__Письменные задания__.
**a)** В каком городе служил рассказчик в юности, когда ему дали роль Эроса, согласно отрывку?
**b)** Перечислите, пожалуйста, всех членов редакционной коллегии книги «Кажется, смешно», названных в отрывке.

__Выбранный отрывок__.
□ □ □ □ □ □ □
В качестве ангела

Oct 14, 2016 01:02

Из книги - «Кажется, смешно». Редакционная коллегия: И.Н. Ветров, Н.М. Горчаков, С.А. Калинкин, В.А. Регинин, Я.М. Рудин, Г.Е. Рыклин. Ответственный редактор Г.Е. Рыклин. Посвящается десятилетию Московского театра «Сатиры». Издание Московского театра «Сатиры», Москва, 1935 год.

Павел Николаевич ПОЛЬ
(настоящая фамилия Синицын)
Родился 10 мая 1887 года, умер 26 апреля 1955 года в Москве. Советский актёр театра и кино, народный артист РСФСР (1947). В начале выступал в любительских спектаклях. С 1904 играл с профессиональными актерами в Народных домах (Введенском) в Сокольниках, в «Аквариуме». В 1908 работал в театрах Сибири, Архангельска, Новороссийска. Исполнял комедийные роли, впоследствии работал в различных театрах миниатюр. С 1919 - артист Тбилисского драматического театра, затем - в театрах Пятигорска и Владикавказа, в 1922 - в театре «Кривой Джимми», в 1924 - в театре бывшем театре Корша (Москва). Участвовал в организации Московского театра Сатиры, с которым впоследствии связал свою творческую судьбу. Снимался в кино.

Недавно мне показали контракт маленького актера провинциальной труппы девяностых годов.
    В особом примечании, уже после подписей обеих сторон, стояла крупно выведенная строка:
    «Собак за сценой и чертей в хору играть не обязан».
    Я вполне понимаю эту приписку.
    Если бы мне пришлось где-нибудь заключать контракт с точным перечислением ролей, я обязательно вписал бы условие: «Ангелов играть не обязан».
    И у меня на это есть вполне веское основание.




    Когда-то, еще совсем юным актером, я служил в Новороссийске.
    Тогда гремела пьеса Жулавского «Эрос и Психея».
    Решил ее поставить и наш антрепренер. Мне дали роль Эроса.
    На репетиции режиссер сказал мне:
    - Я вас, Павел Николаевич, спущу сверху вниз в облаках. Очень эффектно.
    - Пожалуйста, - говорю, - спускайте, раз это эффектно.
    Приходит день премьеры. Сбор полный. Мне сделали чудный костюм: белый чистый хитон, парик-блондин, распущенный до пояса, разные серебряные украшения и крылья. Восемнадцать рублей за них заплатили. Я пришел очень рано в театр, чтобы навести красоту во-всю, и действительно - навел: ангел, Эрос настоящий!
    «Ну, - думаю, - пусть кто-нибудь скажет, что видел ангела эффектнее!»
    Начало спектакля затянулось... Пьеса обстановочная. Публика требует начала, дают звонки, и я слышу крик:
    - Эрос на сцену!
    Я отвечаю, что выход мой в середине акта и я еще успею.
    - Вас надо поднять наверх, на колосники. В облаках оттуда будете опускаться. Ясно?
    - Хорошо, иду.
□ □ □ □ □ □ □
__Предоставленные материалы__.
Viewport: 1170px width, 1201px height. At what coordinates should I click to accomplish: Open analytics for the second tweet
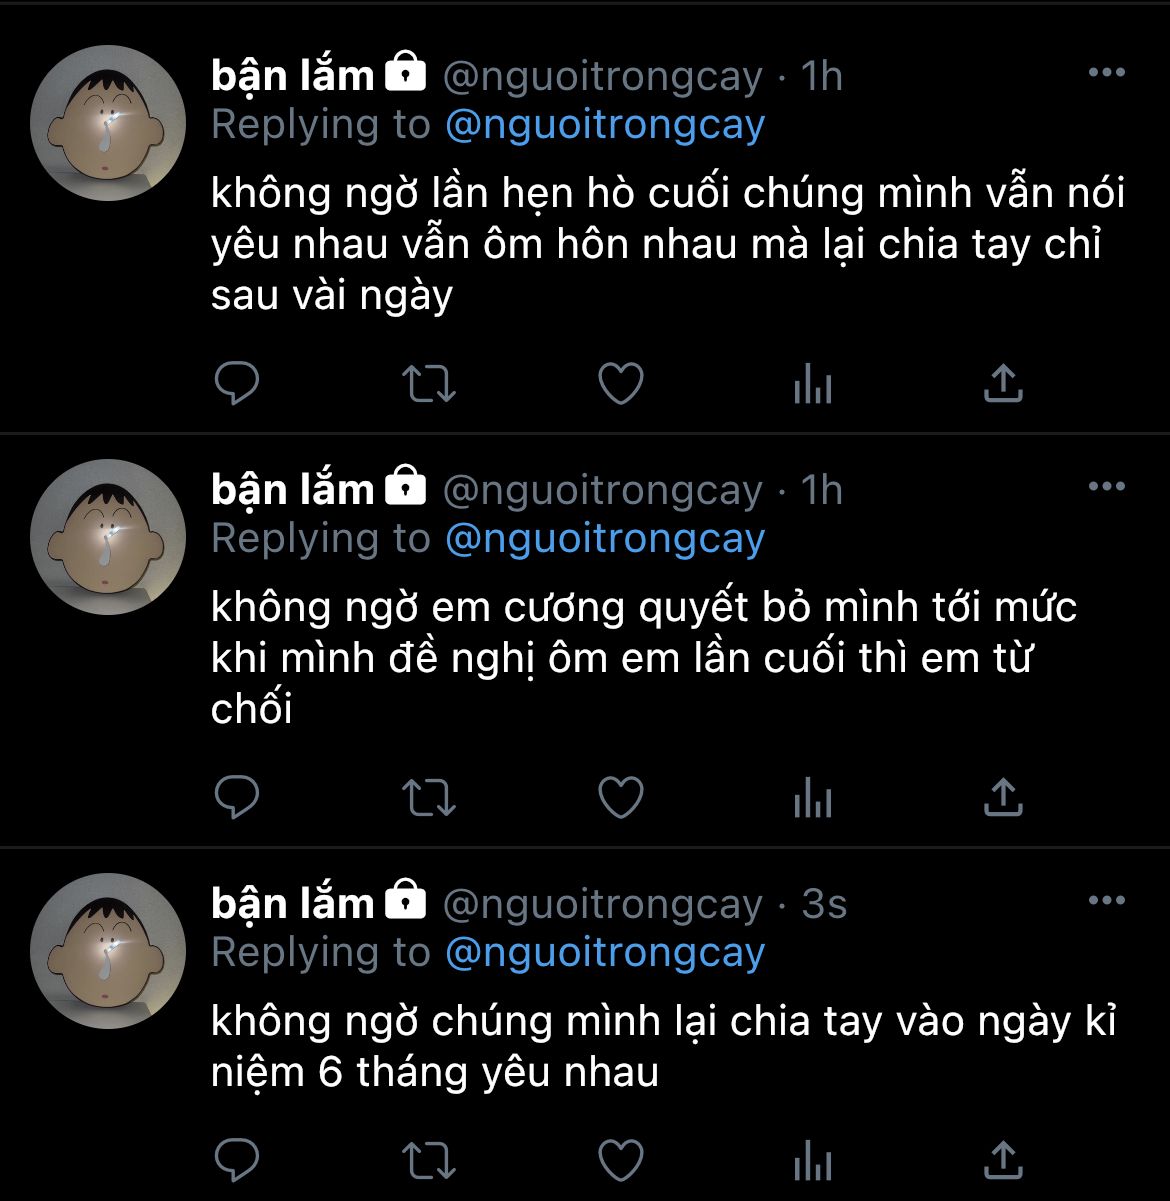pyautogui.click(x=812, y=797)
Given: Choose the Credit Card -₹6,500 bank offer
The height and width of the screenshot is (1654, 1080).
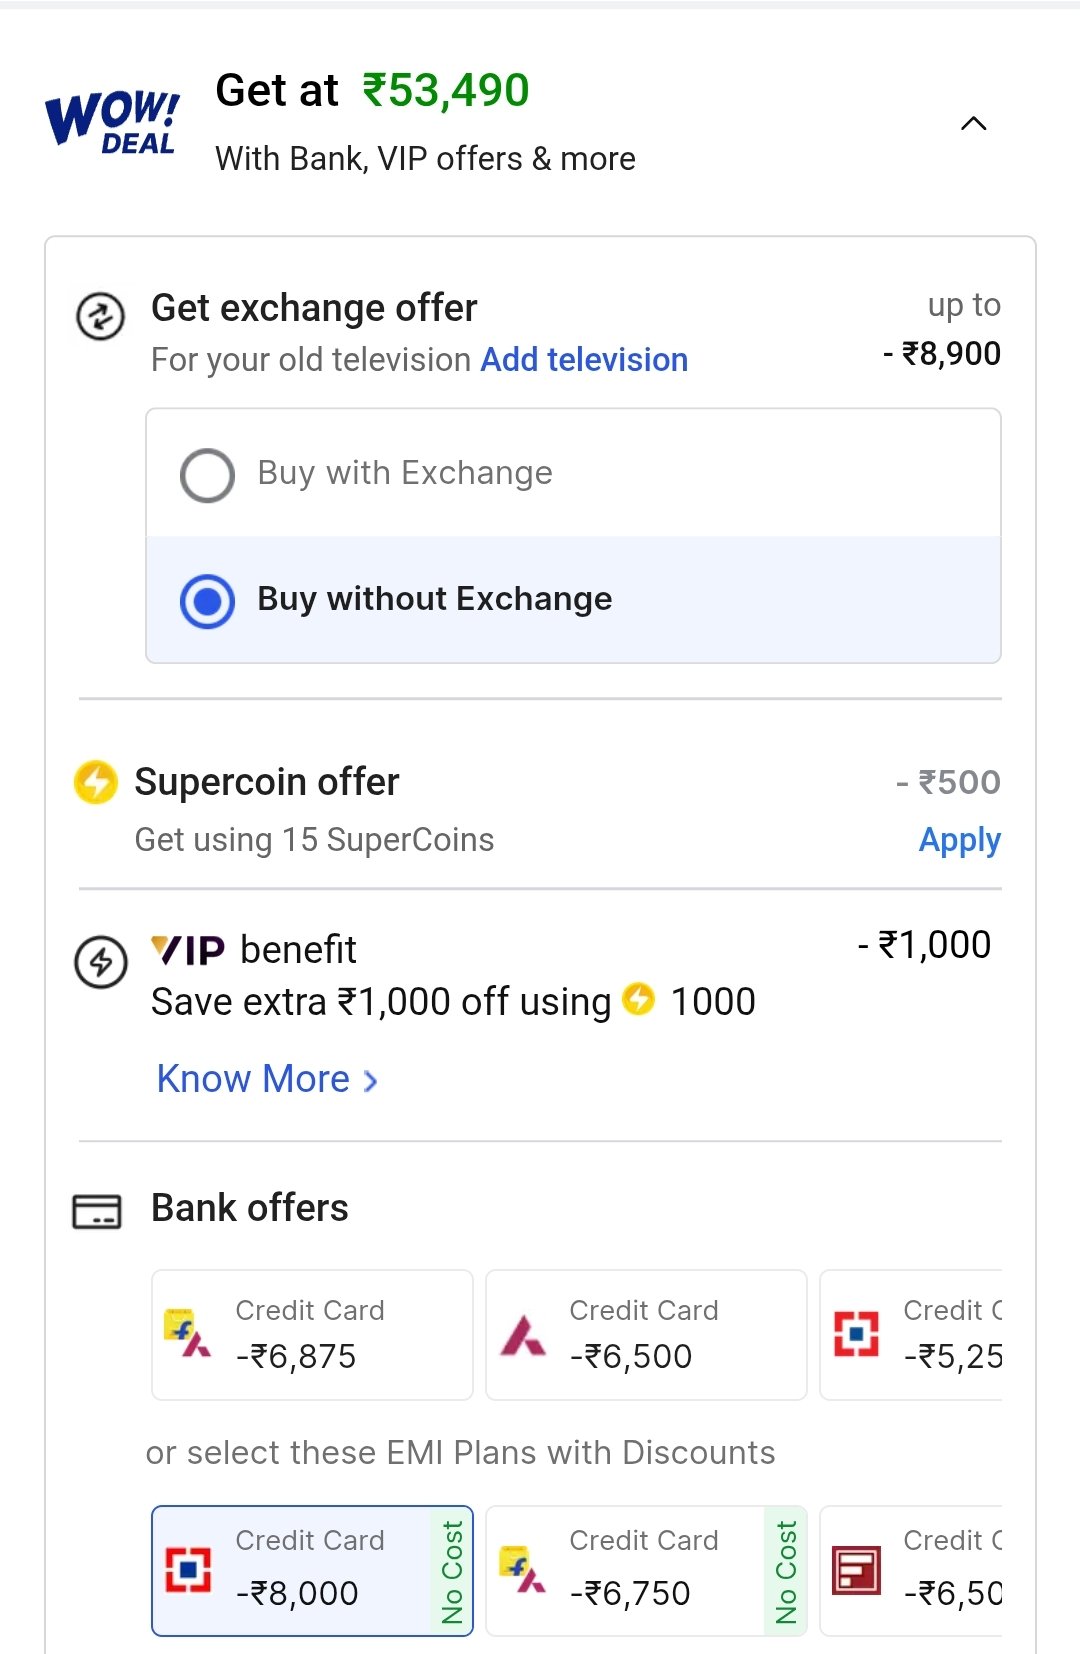Looking at the screenshot, I should click(x=646, y=1335).
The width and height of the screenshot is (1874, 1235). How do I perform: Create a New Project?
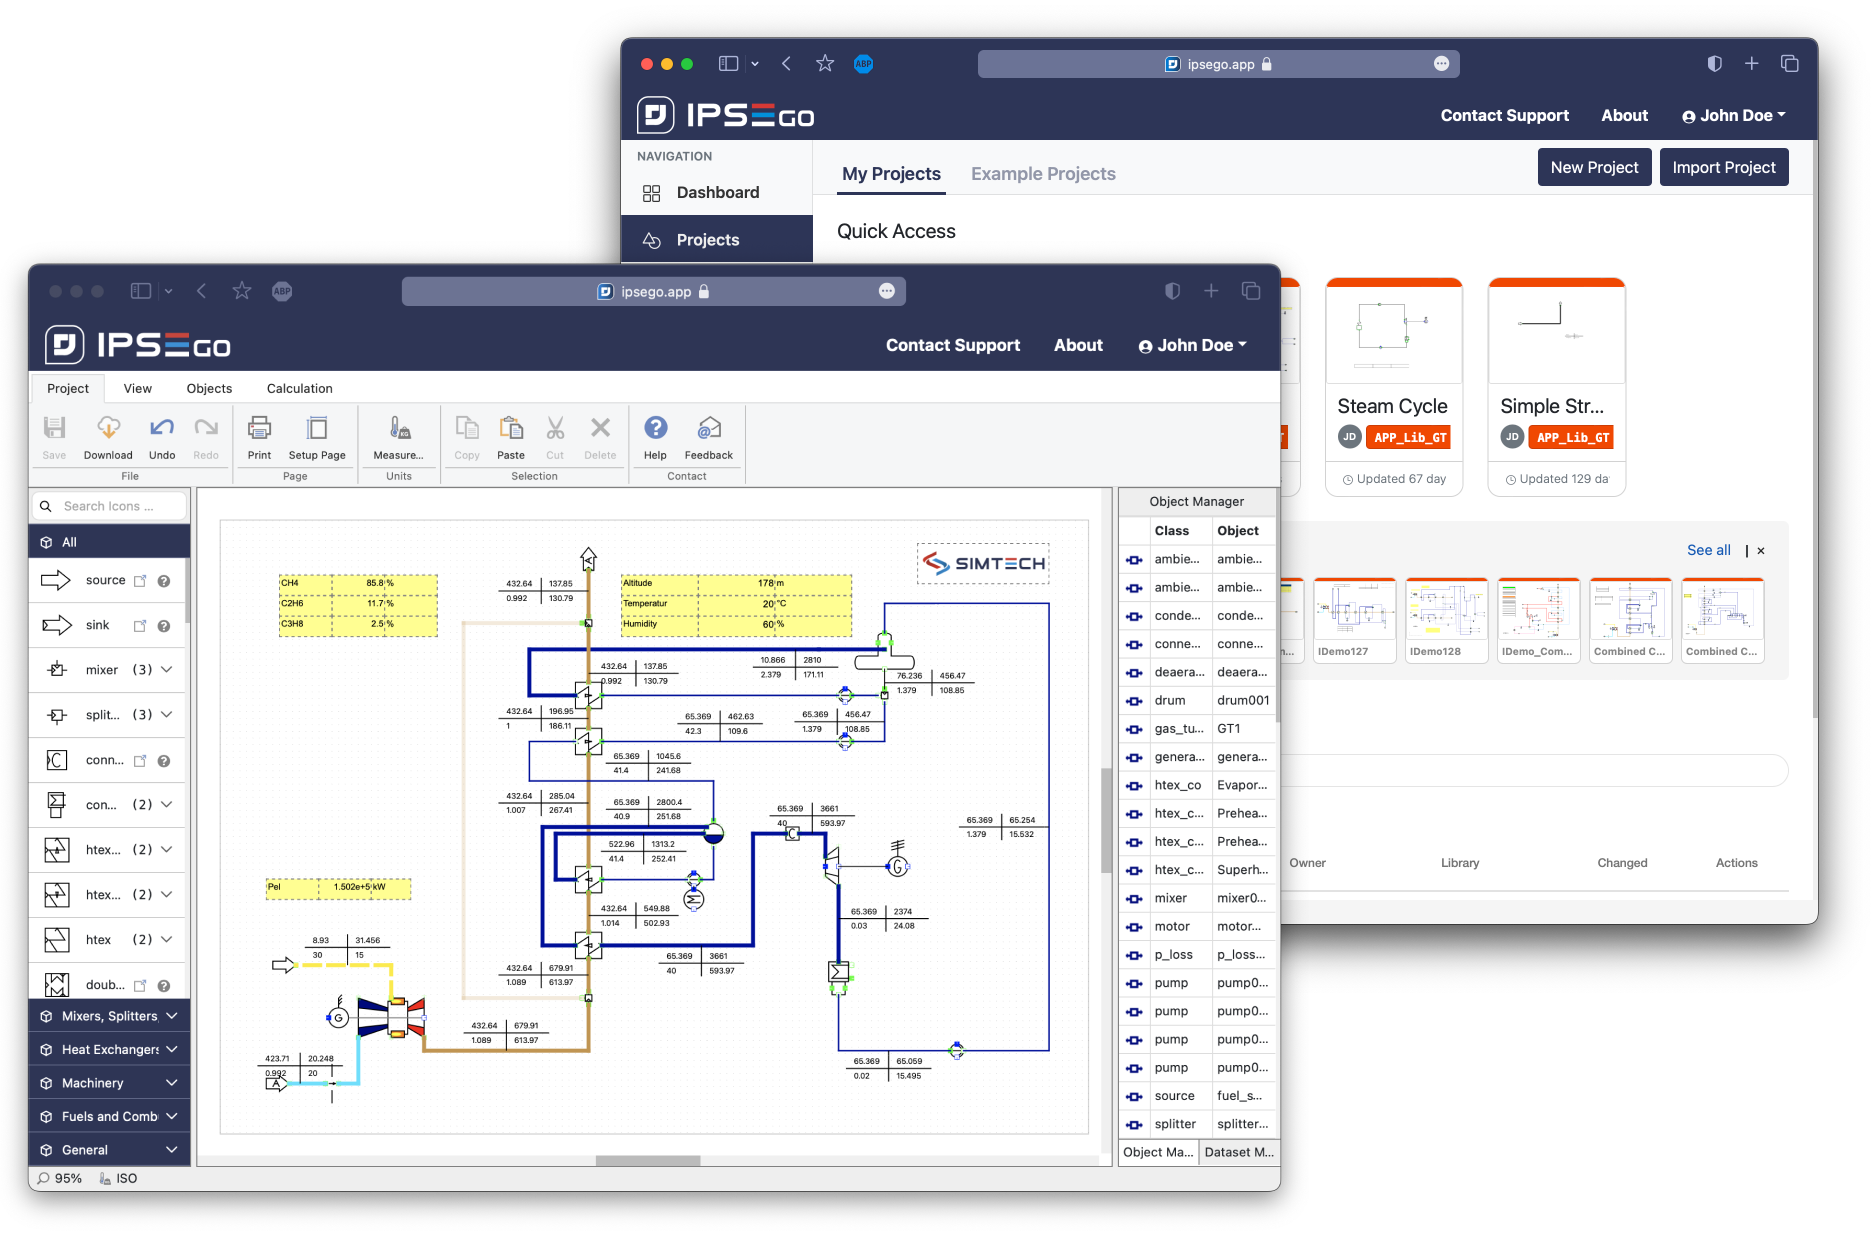coord(1594,167)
□ □ □ □ □ □ □
__Ожидаемые ответы__.
**a)** В Новороссийске.

**b)** И.Н. Ветров, Н.М. Горчаков, С.А. Калинкин, В.А. Регинин, Я.М. Рудин, Г.Е. Рыклин.